[Records from a data source]
BEGIN

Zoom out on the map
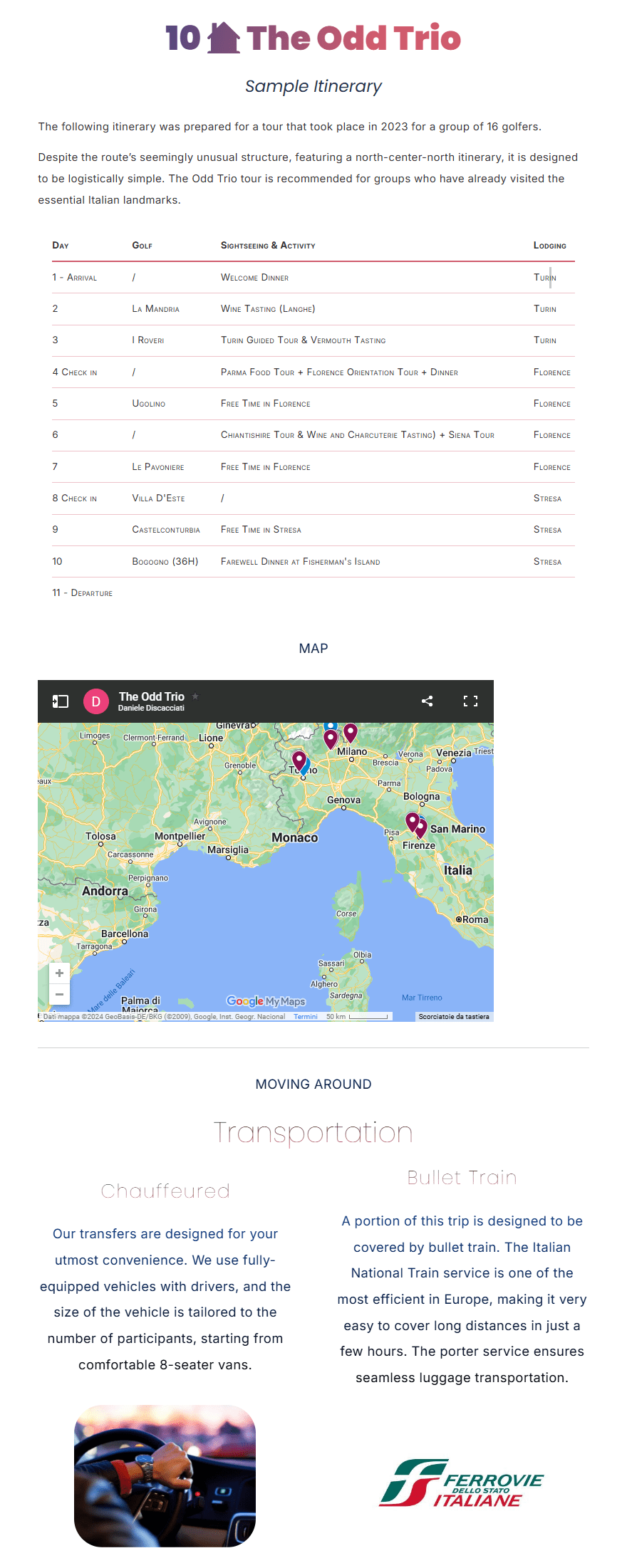Viewport: 627px width, 1568px height. 59,994
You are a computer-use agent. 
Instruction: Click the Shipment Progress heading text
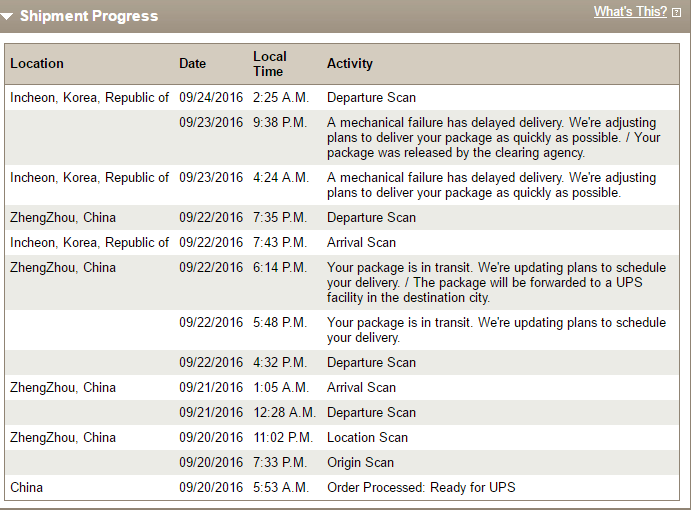[89, 16]
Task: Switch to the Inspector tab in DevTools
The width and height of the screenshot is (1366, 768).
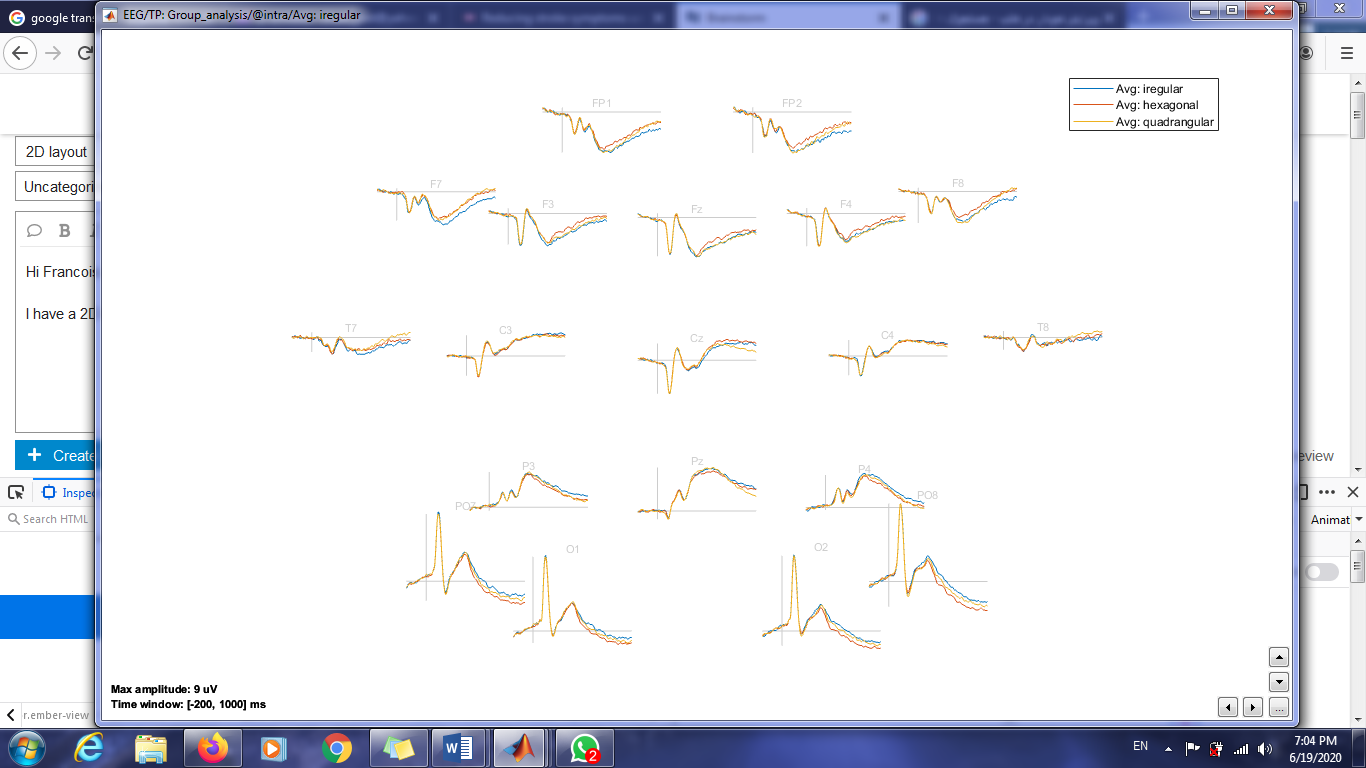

END

THE PROBLEM
From the first line to the last, print the records exactly; leave out the pictures.

ANSWER SECTION
Zoom out on the map
Viewport: 627px width, 1568px height. 59,994
You are a computer-use agent. 
Instruction: Click the Shipment Progress heading text
[89, 16]
Task: Switch to the Inspector tab in DevTools
The width and height of the screenshot is (1366, 768).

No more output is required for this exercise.